- **DIRECTIVE**
Transcribe everything in the sawmill text from "Alaskan Sawmill Guide" down to "deterrent of sorts.".

I found some trees. Its true, I have kept my eyes opened and found a few trees that have some value. The problem though is that in order to make these into usable wood they need to be milled into boards.

Hurricane Mathew provided me with 4 substantial White Oak (Live Oak) trunks, a windfall in Tennessee has provided a 14-foot Cherry and another 24 inch (Diameter) yellow pine with 24 feet of straight clear trunk before the first branch.

I needed a way to turn these into usable wood. An Alaskan Sawmill seemed to be the answer. It is a reasonably priced alternative to the other solutions.

The problem is that it is still a substantial outlay of funds to purchase a chainsaw with enough horsepower to get the job done. I was, however, able to acquire a Stihl 661. I know that everyone doesn’t have this option but in my case, I scrimped and saved until I was able to afford the $1300 price tag for this monster saw.

I have been very impressed with the performance of this saw. When purchased, I bought it with a 32-inch blade and a crosscut chain (this was all that was available at the dealership). I also had previously purchased a 30-inch blade with its own length of crosscut chain.

To turn this saw into a sawmill, I needed to put together a jig that can guide the saw. I could go to Amazon and purchase a Granberg Sawmill (http://amzn.to/2B3LTnO) but after shelling out the price of the saw, I wanted to find a more affordable way to do this.

I saw this video from David Groth that was done in 2015 where he milled a redwood tree using a homemade version of the Granberg mill.

I liked most of what he did with the jig that he created although I didn’t want to drill holes in my 32-inch saw blade. To get around this I used the clamping system that Granberg uses.

I started with creating the plank that follows a flat surface. Home Depot has some 2 x 12s and, after sorting through the stack to find one with no cupping or twist, I selected an 8-foot piece. I also purchased 4 3/8 x 4 1/2 inch bolts, 8 nuts, and fender washers to spread the load. 2 2 foot 1/2 inch threaded rod with nuts and washers completed the supplies.

Alaskan Sawmill Guide Board

Since my chainsaw bar is 32 inches long and I wanted to have some protection in case someone comes too close to the moving chain, I cut the board to 40 inches long. I left a full 8 inches past the end of the blade to provide a bit of protection. It isn’t a shield but is a deterrent of sorts.

I then turned my attention to the clamping system. I needed a way to connect the threaded rods to the bar with a clamp that would hold tightly while vibrating but also to leave room for the chain to move past the clamp. I chose to use some parts from the 2 x 12 but in hindsight, I think I will remake the clamps from hardwood. The first solution needs to have some bulk due to the soft nature of the pine and the bolts tend to crush the wood fibers allowing the clamps to loosen up over time.

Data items
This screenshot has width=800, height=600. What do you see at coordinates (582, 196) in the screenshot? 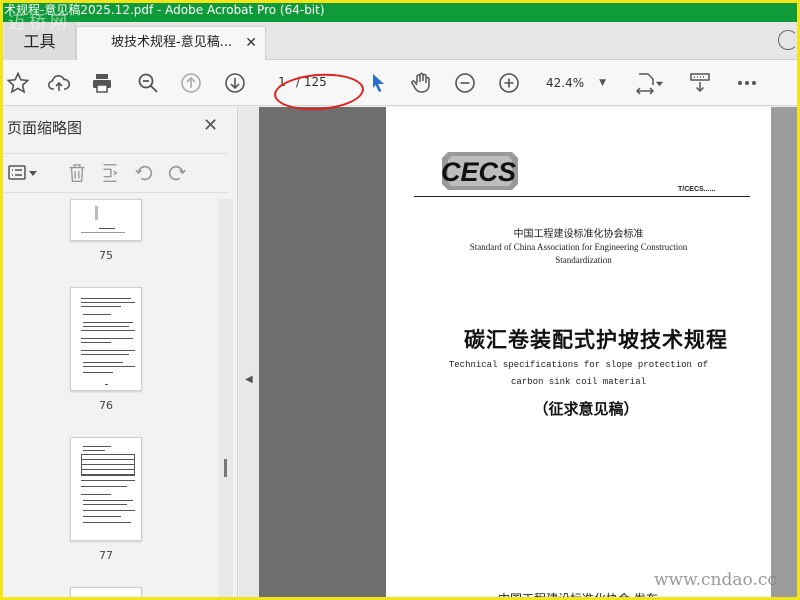
I see `header-rule` at bounding box center [582, 196].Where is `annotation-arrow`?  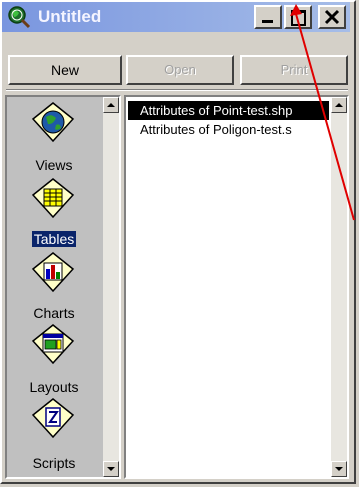
annotation-arrow is located at coordinates (322, 112).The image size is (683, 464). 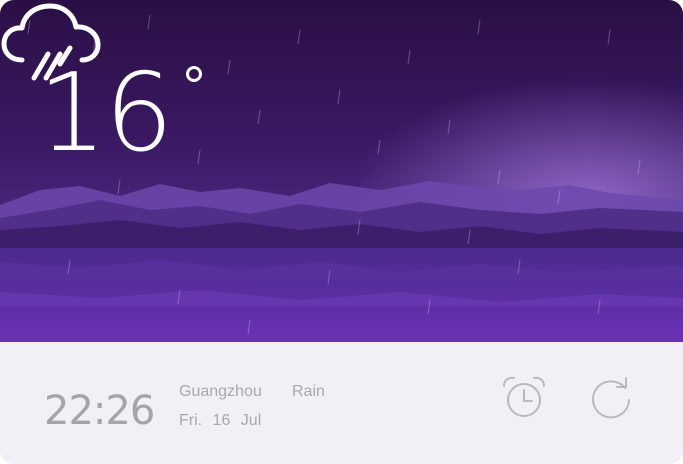 I want to click on alarm-button, so click(x=524, y=398). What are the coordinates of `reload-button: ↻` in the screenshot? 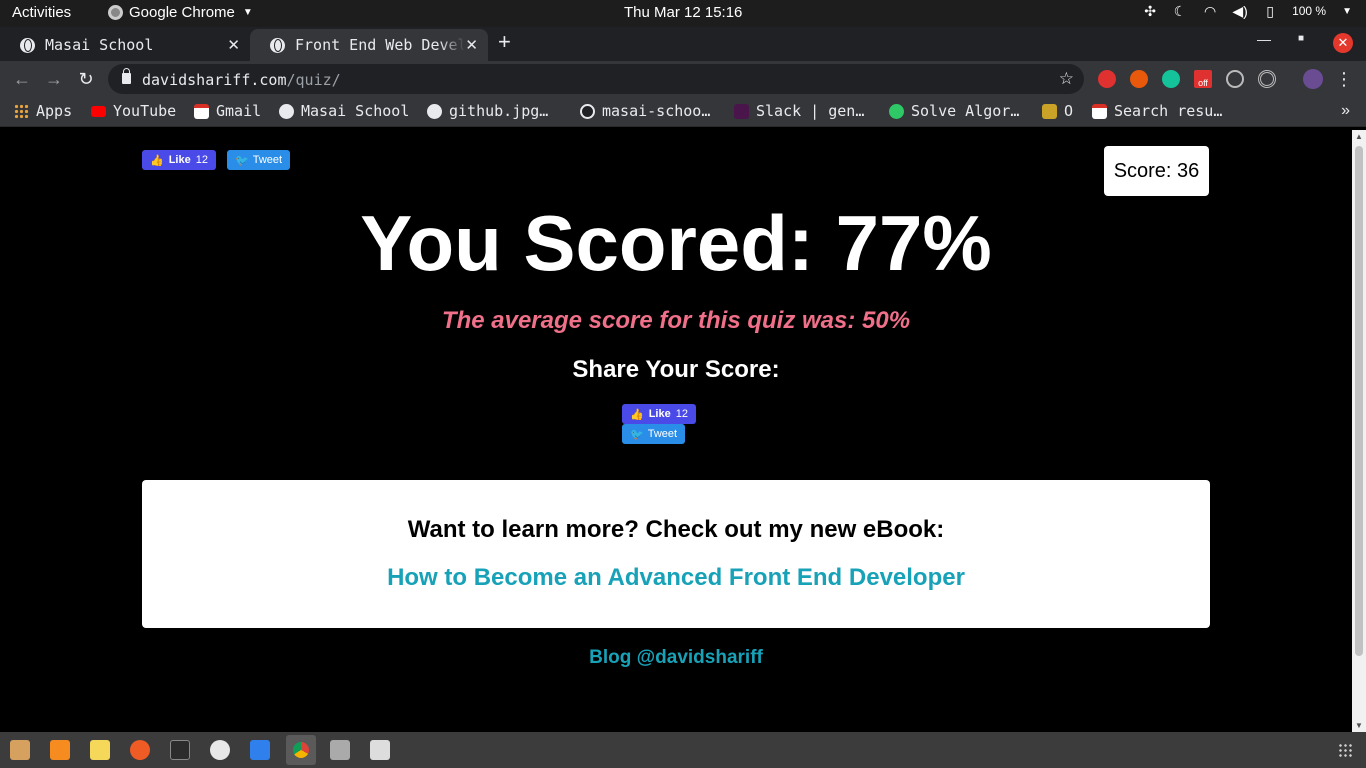 It's located at (86, 79).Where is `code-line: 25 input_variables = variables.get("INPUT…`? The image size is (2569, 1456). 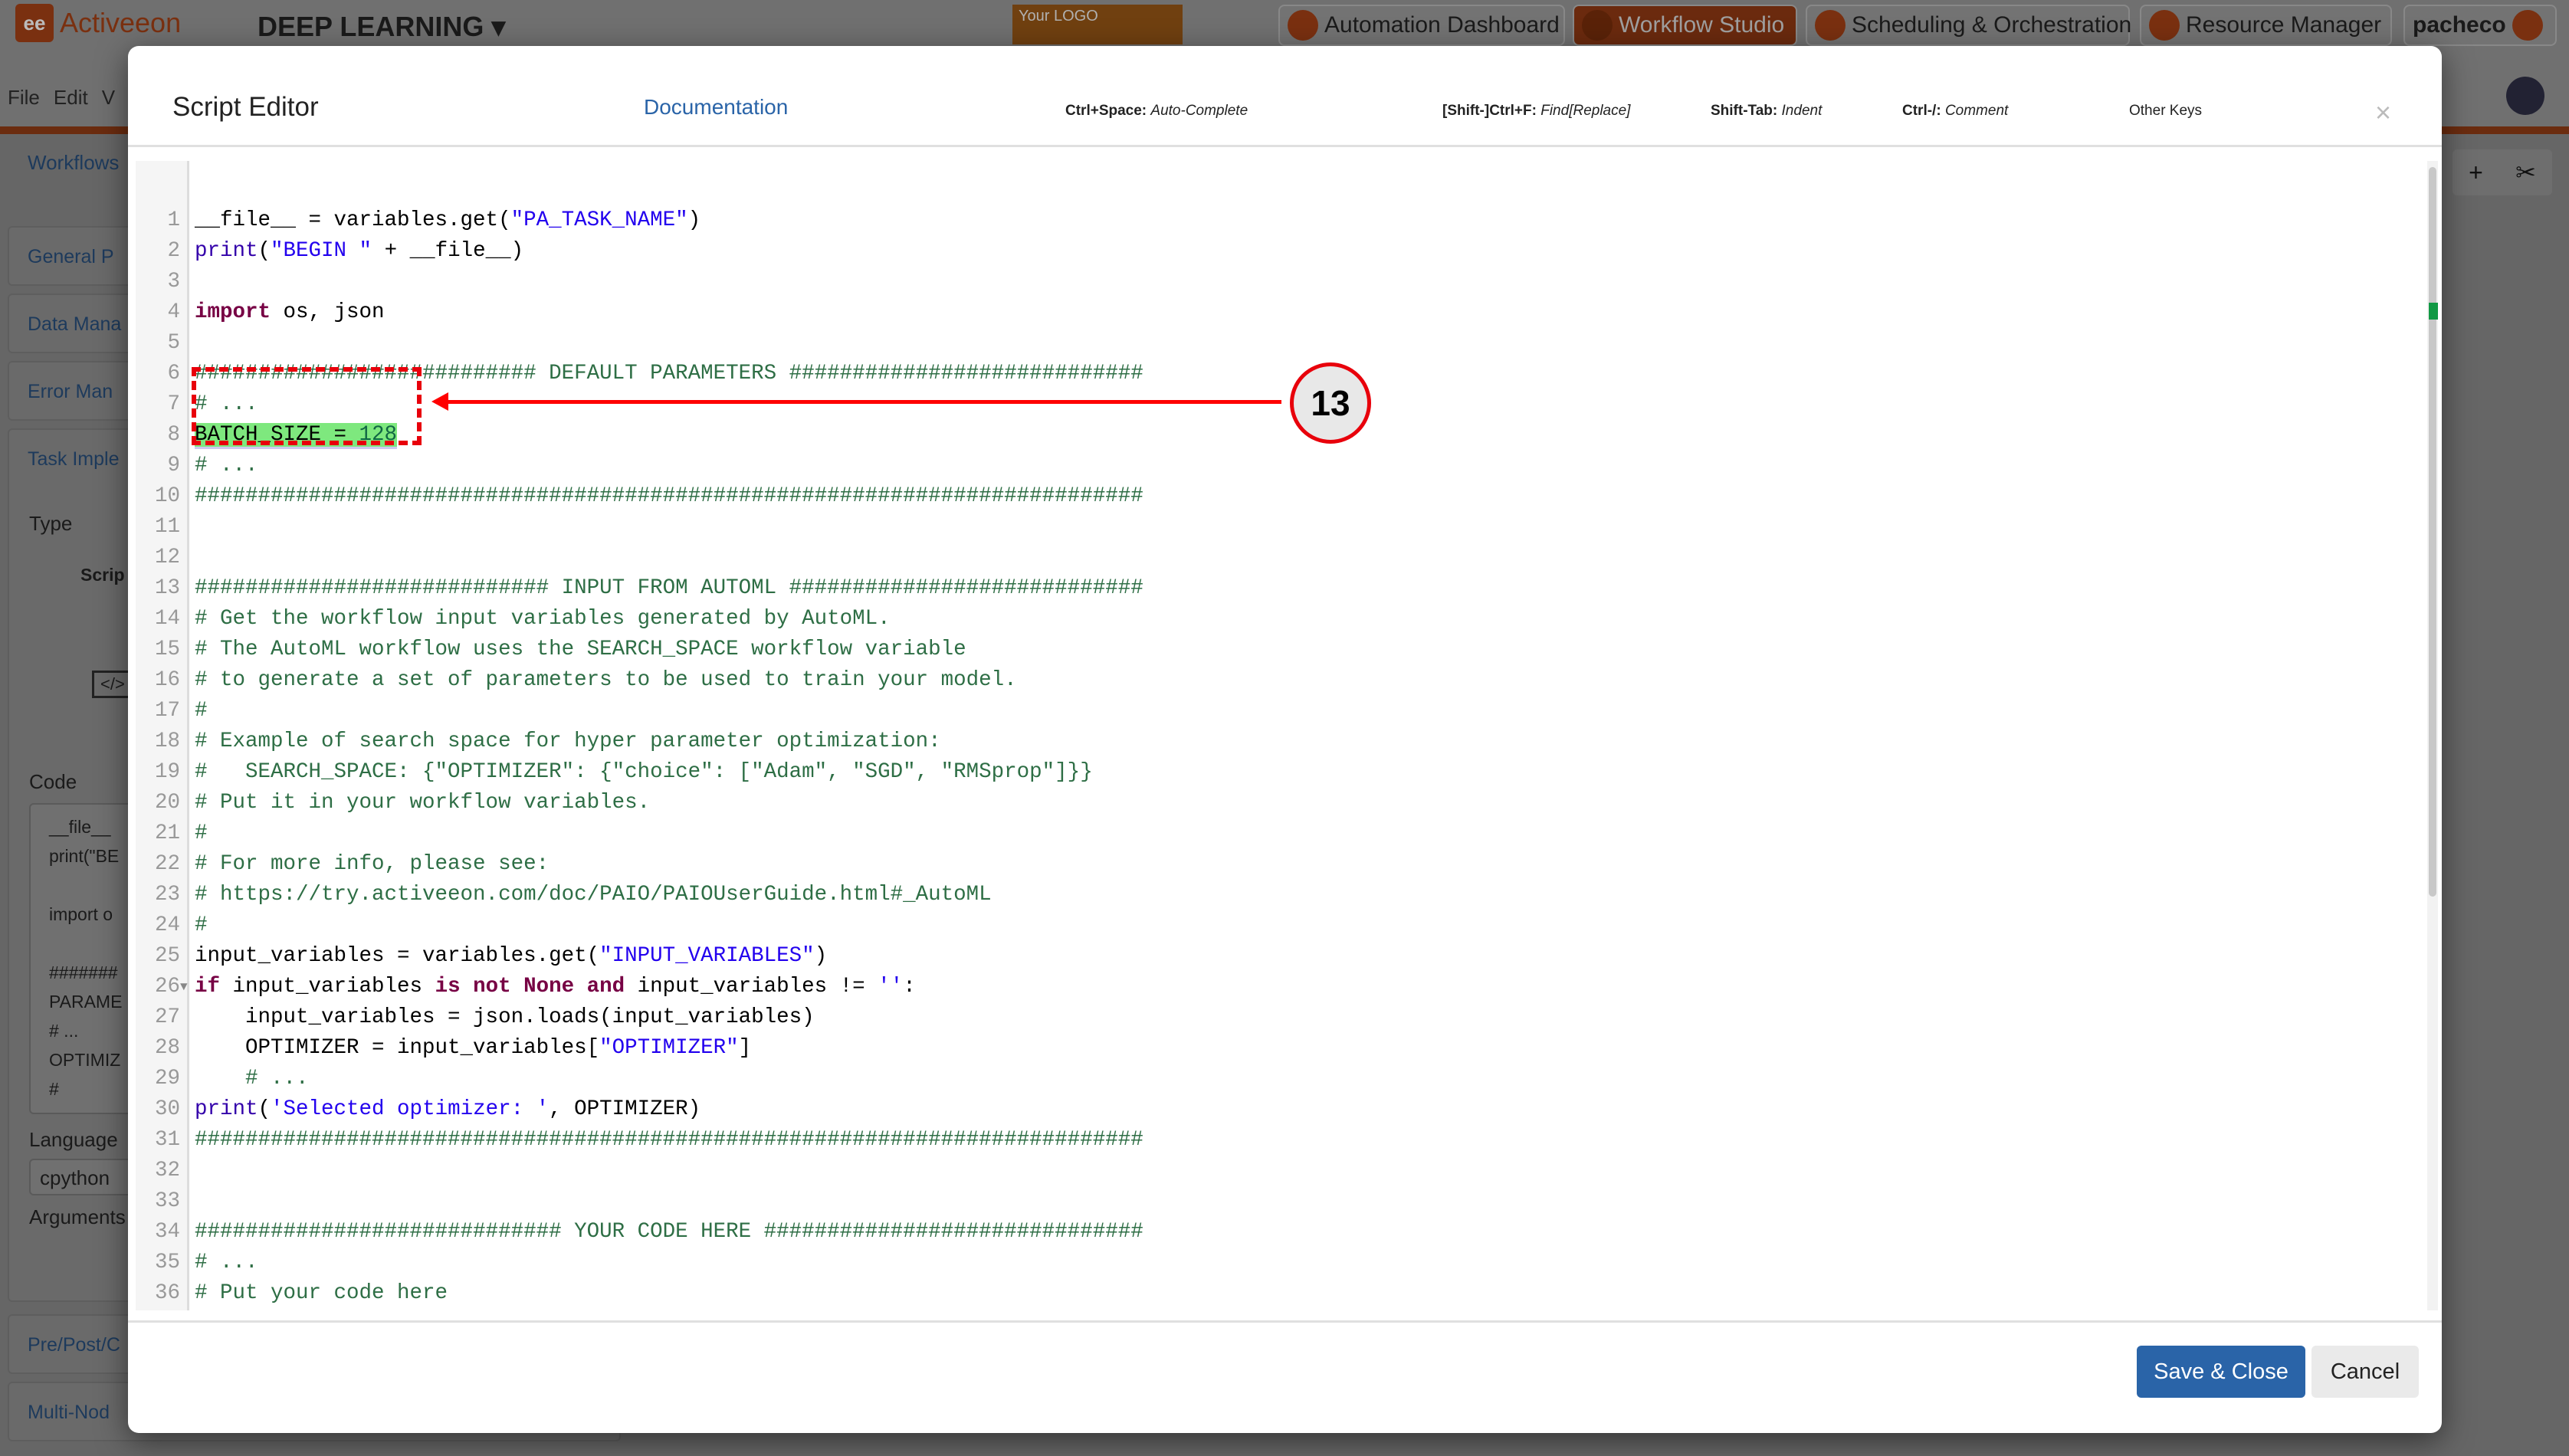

- **SOLUTION BELOW**
Alaskan Sawmill Guide Board

Since my chainsaw bar is 32 inches long and I wanted to have some protection in case someone comes too close to the moving chain, I cut the board to 40 inches long. I left a full 8 inches past the end of the blade to provide a bit of protection. It isn’t a shield but is a deterrent of sorts.